Distributed Tracing Overview | VMware Aria Operations for Applications Documentation

Collect and visualize trace data from your applications.

Distributed tracing enables you to track the flow of work that is performed by an application as it processes a request. This can help you find errors and performance problems in your code.

In an application that consists of multiple services, an incoming request typically starts a chain of requests that are propagated from one service to the next. Distributed tracing gives you end-to-end visibility into that chain across services, even when those services are running in different environments.

In VMware Aria Operations for Applications (formerly known as Tanzu Observability by Wavefront), you can use the tracing dashboards and browsers to:

Monitor your application to make sure its response times are as expected.
Troubleshoot and analyze reported errors.
Pinpoint the specific operations that bottlenecks occur in.

Distributed Tracing Videos

Watch these videos to listen to our co-founder Clement Pang introduce distributed tracing, and give updates including improved ingestion options and intelligent sampling. Note that these videos were created in 2019 and 2020 and some of the information in them might have changed.

Note: You need either the Proxies permission or Direct Data Ingestion permission to send trace data from your application to the Wavefront proxy or the Operations for Applications service.

Instrument Your Application

OpenTracing is deprecated. (OpenTracing and OpenCensus have merged to form OpenTelemetry.) To send trace data to Operations for Applications, use OpenTelemetry.

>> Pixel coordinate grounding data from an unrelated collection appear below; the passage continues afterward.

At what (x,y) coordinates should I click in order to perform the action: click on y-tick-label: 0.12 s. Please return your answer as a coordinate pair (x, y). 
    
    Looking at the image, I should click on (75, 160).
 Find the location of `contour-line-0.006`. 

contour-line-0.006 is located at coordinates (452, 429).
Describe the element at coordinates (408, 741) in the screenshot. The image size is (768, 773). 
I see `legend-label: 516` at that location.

If your application uses an OpenTelemetry SDK, you can configure the application to send trace data to the Wavefront proxy A data flow diagram that shows how the data flows from your application to the proxy, and then to Operations for Applications

Visualize Distributed Tracing Data

You can visualize the trace data that you collect from your instrumented application with several dashboards and browsers. We show information on your applications and services, and you can navigate from one dashboard to another to see more detail:

tracing user interfaces

Examine Applications Using Application Status

Get an overview of how the applications and services are linked, understand the health of each service, and troubleshoot when your applications or services run into issues. You can get an overview and see the overall health of each application using the application map, table view and grid view. See Application Status.

Application Map view gives you an overview of how the applications and services are linked. You can focus on a specific service, view Request, Error, and Duration (RED) metrics for each service and see the tracing traffic, including the traffic direction.
Table view lists the applications and services in the form of a table. You can see the Request, Error, and Duration (RED) metrics at a glance and sort the data.
Grid view lists the application and services in a grid. You can see the RED metrics for each of the application’s services.

Examine Application RED Metrics Using Service Dashboard

The default, read-only dashboard for a service lets you explore trace data sent by each service in your application. service dashboard

Examine Operation RED Metrics Using Operation Dashboard

The Operation Dashboard shows the RED metrics for each operation. You can view data for each operations using the filters and drill down to the traces browser.

Examine Traces Using Traces Browser

The Traces Browser supports a streamlined task flow for examining traces. You can perform trace queries, view query results, expand traces to see their member spans, and expand individual spans to see their details without having to navigate between pages and pop-ups.

Examine Downloaded Traces Using Offline Traces

You can export traces you view in the Traces Browser, save them locally as JSON files, and view them later using Offline Traces.

Shows how the offline traces look once you upload the JSOn file that has the imported trace details.

Create a Sampling Policy

Our intelligent sampling algorithm reduces the volume of ingested traces. The goals of intelligent sampling are to retain traces that are likely to be informative. But sometimes intelligent sampling discards traces that you want to keep. You can create a sampling policy to fine-tune intelligent sampling and let the Operations for Applications service know that you want to keep certain spans.

Shows a screenshot of the sampling polices user interface

Configure Applications Using Application Configuration

The Apdex score helps you compare the response time of a service based on the response time threshold that you define. Define the response time threshold for each service using the Application Configuration page.

The image shows where to click to edit the threshold value.

Next Steps

Familiarize yourself with the tracing concepts. See Distributed Tracing Key Concepts for details.
A large-scale web application can produce a high volume of traces. Many traces might be reported every minute, and each trace might consist of many spans, each with many tags. We limit the volume of trace data by performing intelligent sampling.